On the face of it, it might seem like it shouldn’t be that difficult to comply with either deadline. After all, these are known vulnerabilities with CVE numbers and patches available. Is it that hard to apply a patch?
Not that simple
Well, it’s not as simple as applying a patch. First, an organization needs to know if it’s using a software component that is on the list. And most organizations don’t maintain a comprehensive software Bill of Materials, which tracks not only the components — where they came from, who made them, how they were built and tested, and how they are maintained — but also what other libraries and components those components may rely on, known as dependencies. Dependencies can increase exponentially the number of components an organization needs to track and keep up-to-date.
That means the time it takes to fix any or all of the hundreds of vulnerabilities in the CISA catalog “may be related to agencies’ lack of rigorous asset management. They don’t see the vulnerabilities so they don’t know they need to patch them,” Monette said.
Still, while the road to compliance with the CISA directive may be bumpy, the good news is that government is publicly committing to start improving the security of its software. And to continue that improvement by updating the list.
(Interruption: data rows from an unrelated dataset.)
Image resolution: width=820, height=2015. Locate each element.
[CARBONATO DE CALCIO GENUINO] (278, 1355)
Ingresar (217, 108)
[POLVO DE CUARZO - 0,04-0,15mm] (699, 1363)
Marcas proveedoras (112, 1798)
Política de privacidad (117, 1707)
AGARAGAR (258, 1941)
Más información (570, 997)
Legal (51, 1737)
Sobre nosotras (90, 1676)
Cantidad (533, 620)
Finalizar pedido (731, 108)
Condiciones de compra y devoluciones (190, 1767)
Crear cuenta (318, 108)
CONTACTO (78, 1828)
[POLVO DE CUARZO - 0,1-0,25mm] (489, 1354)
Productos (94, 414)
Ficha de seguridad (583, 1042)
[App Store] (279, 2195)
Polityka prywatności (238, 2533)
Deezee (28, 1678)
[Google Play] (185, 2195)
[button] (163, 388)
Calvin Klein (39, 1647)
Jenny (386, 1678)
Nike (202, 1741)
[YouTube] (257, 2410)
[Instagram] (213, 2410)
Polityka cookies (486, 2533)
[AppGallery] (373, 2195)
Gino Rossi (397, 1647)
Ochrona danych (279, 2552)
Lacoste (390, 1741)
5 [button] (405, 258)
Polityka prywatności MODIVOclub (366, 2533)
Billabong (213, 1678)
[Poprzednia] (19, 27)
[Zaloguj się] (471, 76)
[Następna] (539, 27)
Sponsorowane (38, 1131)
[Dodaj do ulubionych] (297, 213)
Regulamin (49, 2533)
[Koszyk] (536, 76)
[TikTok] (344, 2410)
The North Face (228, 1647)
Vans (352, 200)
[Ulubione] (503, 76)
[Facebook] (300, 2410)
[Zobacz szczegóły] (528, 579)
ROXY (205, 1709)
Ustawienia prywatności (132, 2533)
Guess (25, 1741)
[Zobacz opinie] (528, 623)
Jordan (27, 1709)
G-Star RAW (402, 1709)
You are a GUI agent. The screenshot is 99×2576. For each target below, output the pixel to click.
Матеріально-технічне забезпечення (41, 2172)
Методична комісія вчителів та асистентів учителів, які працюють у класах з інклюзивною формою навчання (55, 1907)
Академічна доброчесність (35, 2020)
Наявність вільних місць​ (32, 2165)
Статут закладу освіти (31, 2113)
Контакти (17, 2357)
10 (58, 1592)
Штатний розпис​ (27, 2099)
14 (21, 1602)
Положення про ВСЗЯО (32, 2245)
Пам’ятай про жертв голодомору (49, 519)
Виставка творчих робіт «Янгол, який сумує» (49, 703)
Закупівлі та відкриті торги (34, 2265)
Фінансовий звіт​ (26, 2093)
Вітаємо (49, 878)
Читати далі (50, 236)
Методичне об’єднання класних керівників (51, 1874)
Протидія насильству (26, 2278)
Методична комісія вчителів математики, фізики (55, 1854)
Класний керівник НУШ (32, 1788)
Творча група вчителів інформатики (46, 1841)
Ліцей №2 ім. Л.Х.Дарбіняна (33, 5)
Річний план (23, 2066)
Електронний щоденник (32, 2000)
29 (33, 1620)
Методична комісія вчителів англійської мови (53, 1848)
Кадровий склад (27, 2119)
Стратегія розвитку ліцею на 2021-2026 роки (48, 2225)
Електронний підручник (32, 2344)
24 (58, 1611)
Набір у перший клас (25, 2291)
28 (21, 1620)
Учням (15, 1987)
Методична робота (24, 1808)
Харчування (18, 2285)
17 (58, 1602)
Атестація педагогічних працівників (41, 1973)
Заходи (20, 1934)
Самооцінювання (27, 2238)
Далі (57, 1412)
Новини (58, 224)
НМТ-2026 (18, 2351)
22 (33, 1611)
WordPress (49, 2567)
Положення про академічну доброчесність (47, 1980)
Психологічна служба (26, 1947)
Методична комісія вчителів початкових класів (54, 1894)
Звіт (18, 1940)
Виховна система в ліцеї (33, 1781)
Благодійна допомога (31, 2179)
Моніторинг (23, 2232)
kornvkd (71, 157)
“CISA will review this directive to account for changes in the general cybersecurity landscape and consider issuing supplemental direction to incorporate additional vulnerability management best practices for federal information systems,” the agency said in an explainer to the directive.
It added that “annually, by the end of each fiscal year, [CISA will] provide a status report to the Secretary of Homeland Security, the director of the Office of Management and Budget, and the National Cyber Director, identifying cross-agency status and outstanding issues in implementation of this Directive.”
Monette also has a recommendation that could result in far fewer additions to the CISA catalog. The federal government should “improve its software purchasing practices — only buy software that’s tested various ways for all the bad things, and from manufacturers that will share test results and other risk mitigation practices to demonstrate that the software being sold is best-in-breed and free to the greatest degree practicable from known vulnerabilities,” he said.
Indeed, it’s much faster and cheaper to find and fix vulnerabilities during software development than to have to come back and fix them later.